New research unveiled another critical vulnerability in the MOVEit Transfer app. The revelation of this vulnerability appeared after the researchers announced a different set of SQL injection bugs that threat actors could use to acquire initial access to the database content of the application.

This new flaw has yet to have a CVE identifier. However, researchers explained that attackers could exploit it to elevate privileges and unauthorised access to a targeted environment. Moreover, security researchers shared details of the flaw in a social media platform. Furthermore, the researchers included a proof-of-concept exploit code for this newly uncovered zero-day bug.

 

The second vulnerability in the MOVEit Transfer could compromise all the applications’ versions.

 

Last week, the second MOVEit Transfer bug investigation claimed that SQL injection flaws could impact all users. The second flaw is CVE-2023-35036, which could affect all MOVEit Transfer versions and enable unauthorised hackers to compromise publicly available servers. This vulnerability could modify or extract customer information.

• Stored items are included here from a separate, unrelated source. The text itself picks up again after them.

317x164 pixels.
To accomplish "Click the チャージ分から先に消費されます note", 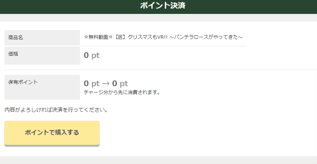I will (122, 93).
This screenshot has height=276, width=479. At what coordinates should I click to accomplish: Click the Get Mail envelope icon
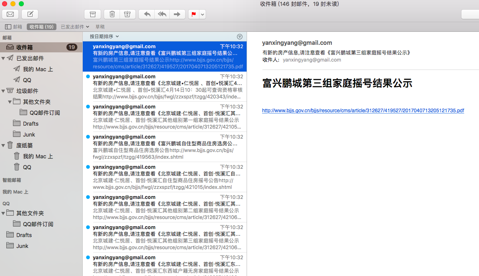(x=10, y=14)
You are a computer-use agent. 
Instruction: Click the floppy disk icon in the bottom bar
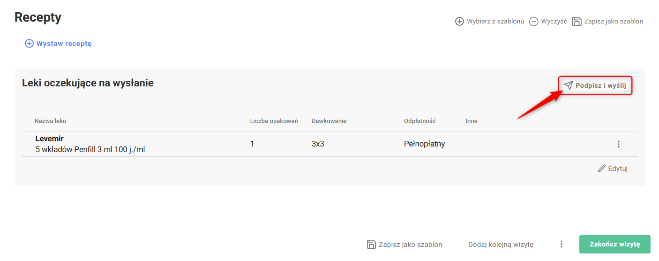pos(371,244)
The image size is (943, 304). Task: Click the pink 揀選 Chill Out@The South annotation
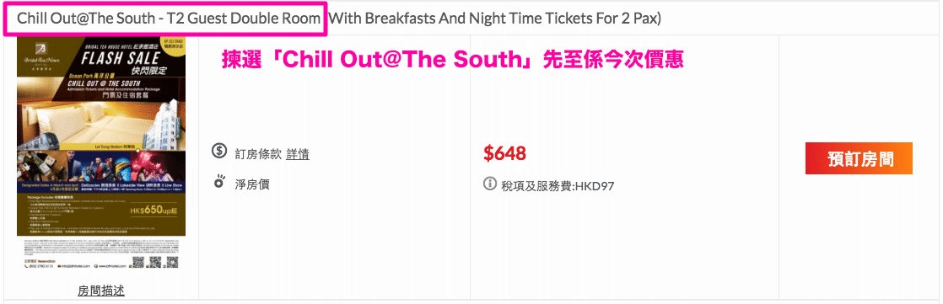(454, 61)
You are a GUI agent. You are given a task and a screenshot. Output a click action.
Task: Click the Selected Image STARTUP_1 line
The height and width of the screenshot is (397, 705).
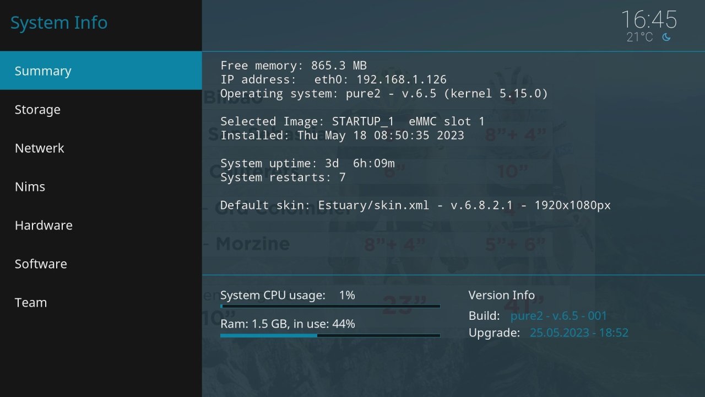(x=353, y=121)
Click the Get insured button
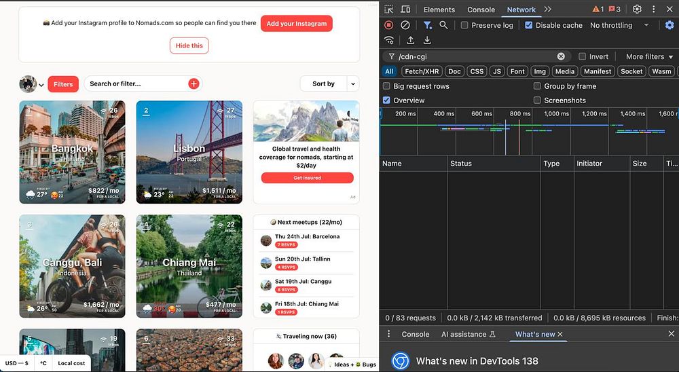This screenshot has width=679, height=372. [307, 178]
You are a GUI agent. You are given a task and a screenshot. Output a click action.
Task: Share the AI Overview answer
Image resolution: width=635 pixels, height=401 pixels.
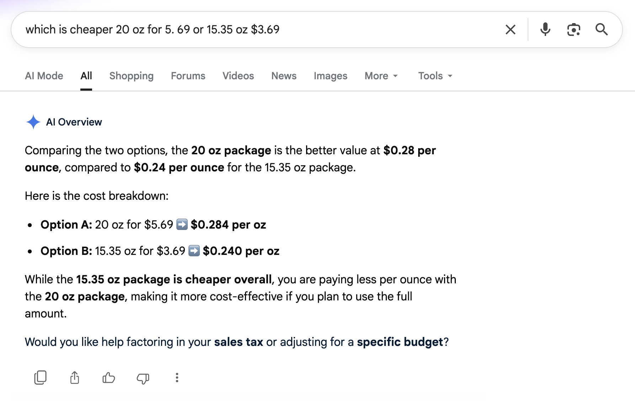pyautogui.click(x=74, y=378)
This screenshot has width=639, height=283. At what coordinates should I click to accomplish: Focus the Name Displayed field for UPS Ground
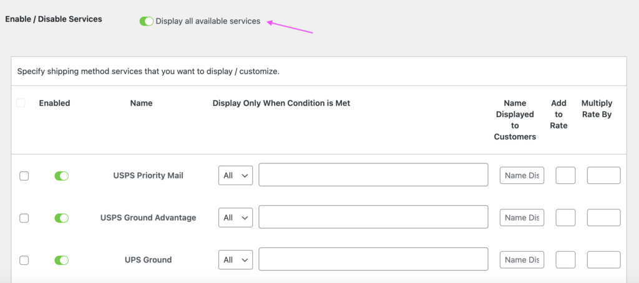coord(522,260)
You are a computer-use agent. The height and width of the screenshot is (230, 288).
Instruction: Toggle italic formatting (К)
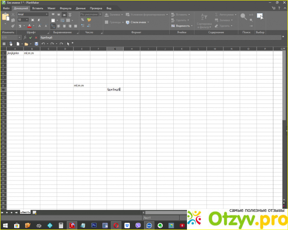pos(39,20)
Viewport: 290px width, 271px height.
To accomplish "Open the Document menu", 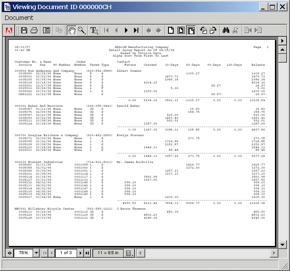I will point(19,18).
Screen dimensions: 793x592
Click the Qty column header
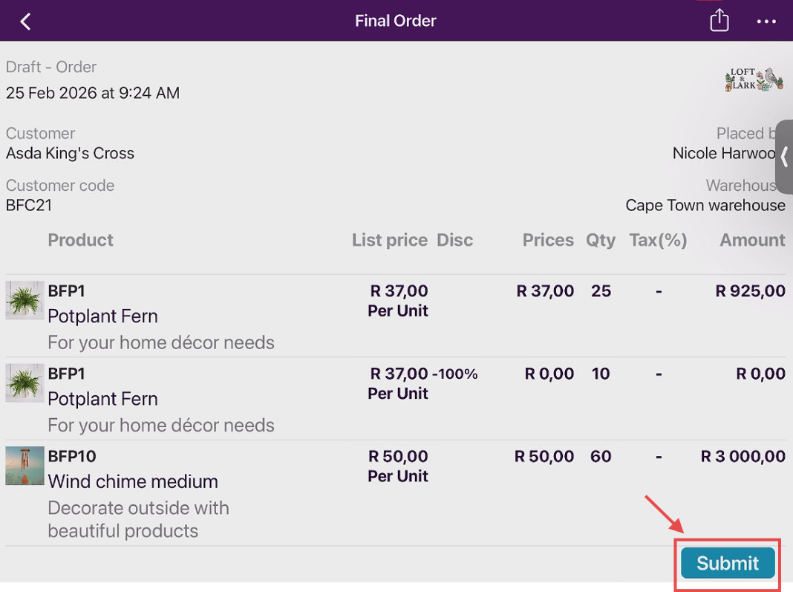pyautogui.click(x=601, y=240)
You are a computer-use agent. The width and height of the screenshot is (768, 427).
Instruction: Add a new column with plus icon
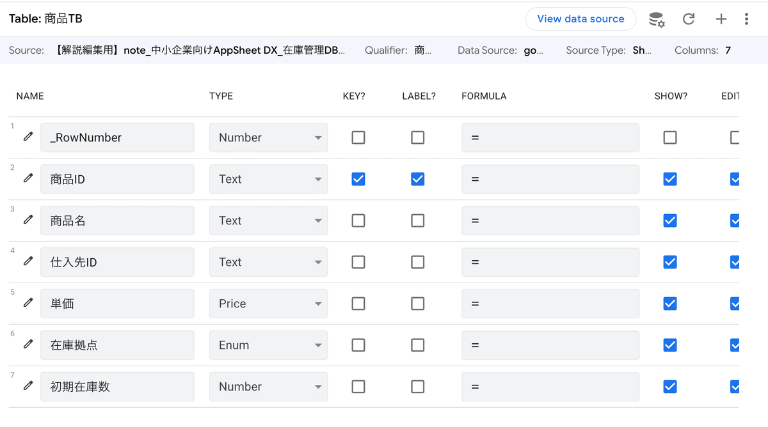pos(721,19)
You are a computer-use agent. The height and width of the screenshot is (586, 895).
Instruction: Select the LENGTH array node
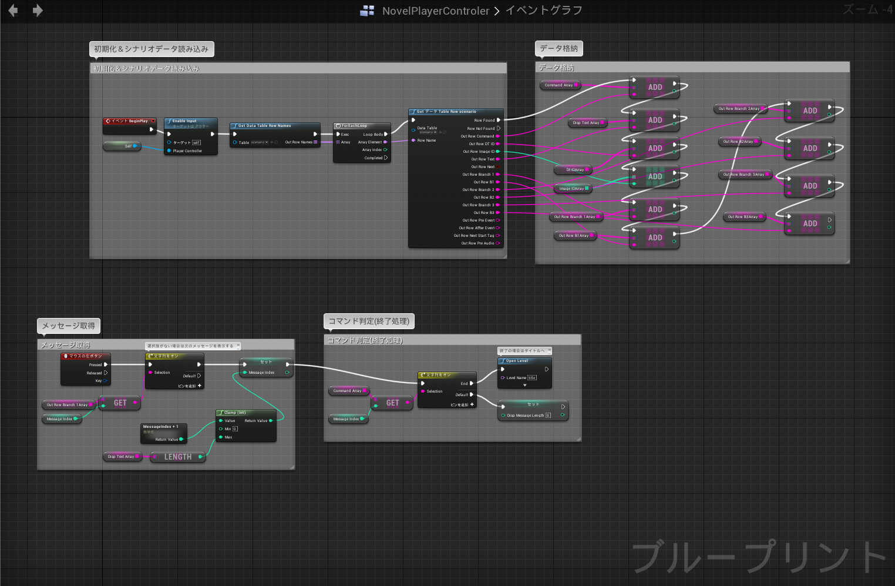[177, 457]
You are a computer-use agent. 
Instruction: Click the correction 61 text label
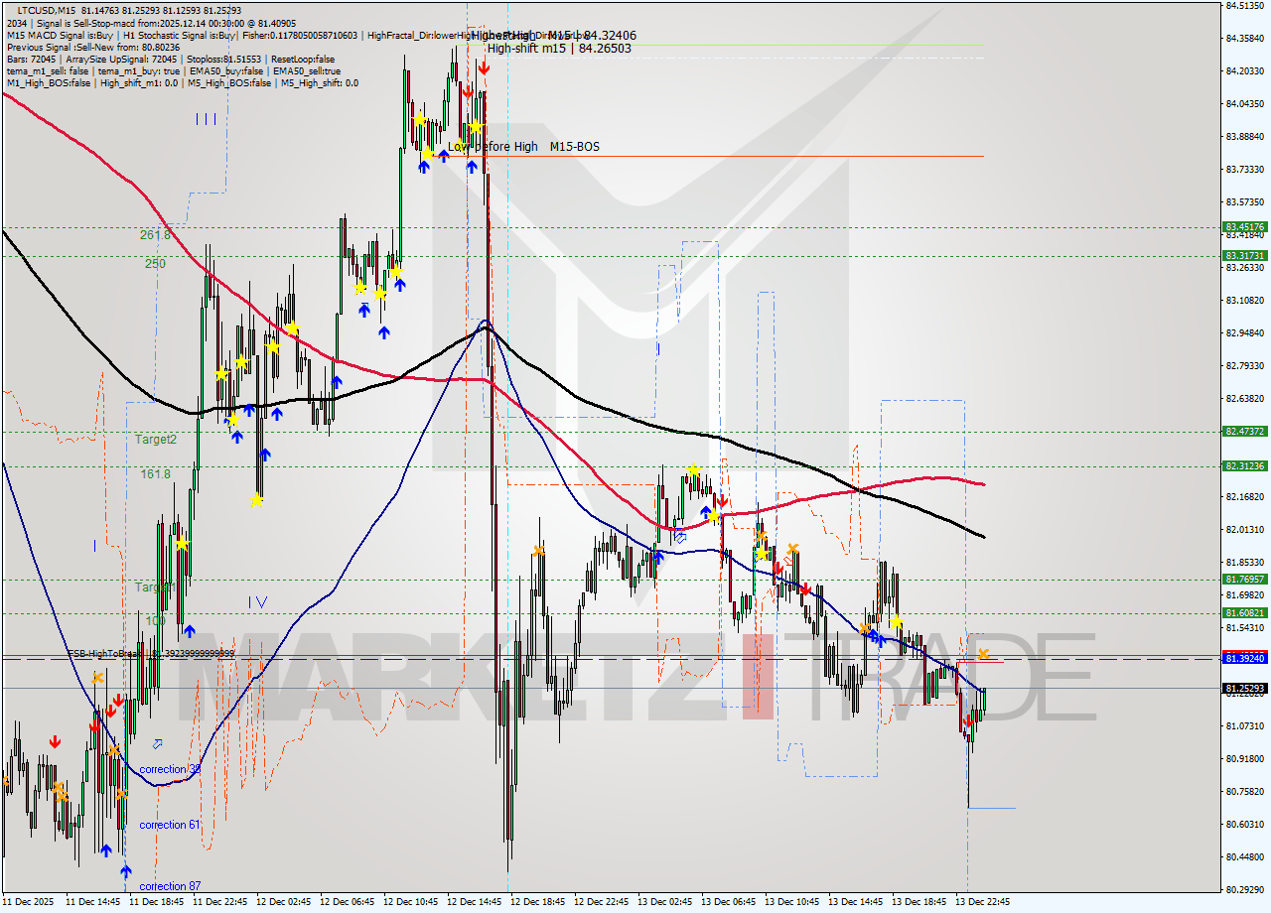(x=169, y=825)
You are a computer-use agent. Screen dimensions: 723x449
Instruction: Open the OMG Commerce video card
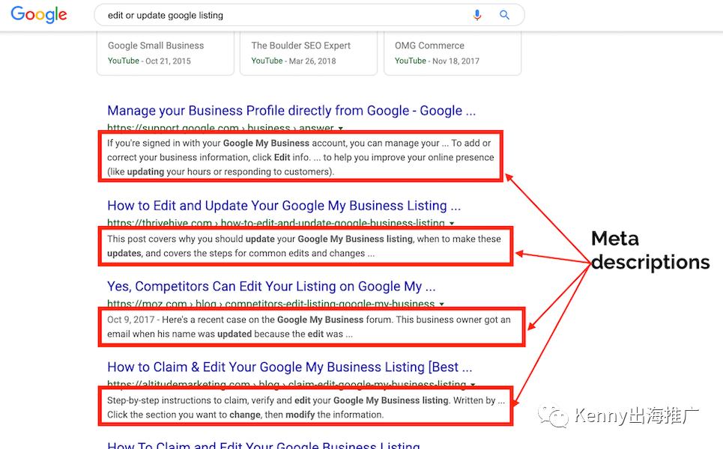click(452, 52)
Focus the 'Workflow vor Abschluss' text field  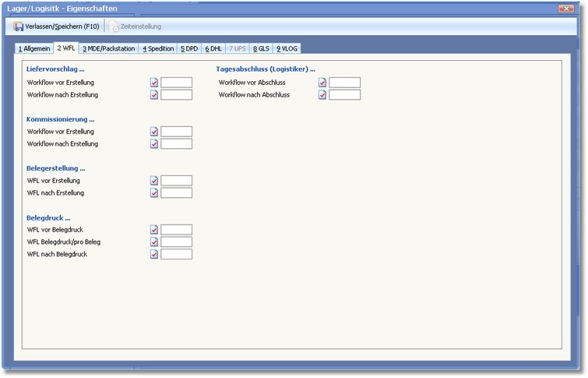(344, 83)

The notorious Cl0p ransomware group, the cybercriminal organisation, widely used the MOVEit Transfer flaw. They claimed responsibility for launching multiple attacks that involved the first MOVEit Transfer vulnerability. The group claimed that they have been exploiting the weakness since last month.

Unfortunately, the group started revealing the names of more than two dozen entities successfully compromised through the exploit. The group infiltrated the most well-known entities using the flaw: Shell, several financial institutions, IT providers, pharmaceutical companies, education, and manufacturing entities.

However, the researchers believe that the group have mainly targeted banks and financial institutions from the United States.

According to MOVEit representatives, a patch for the latest vulnerability is being tested and released soon. MOVEit Transfer customers should disable HTTP and HTTPs traffic to safeguard their infrastructure until the update arrives.

Modifying firewall rules to obstruct traffic on ports 80 and 443 is a temporary diversion to prevent such threats. Lastly, users could still execute file transfers via SFTP and FTP/s protocols without interruptions while the web UI login was unavailable during the fix.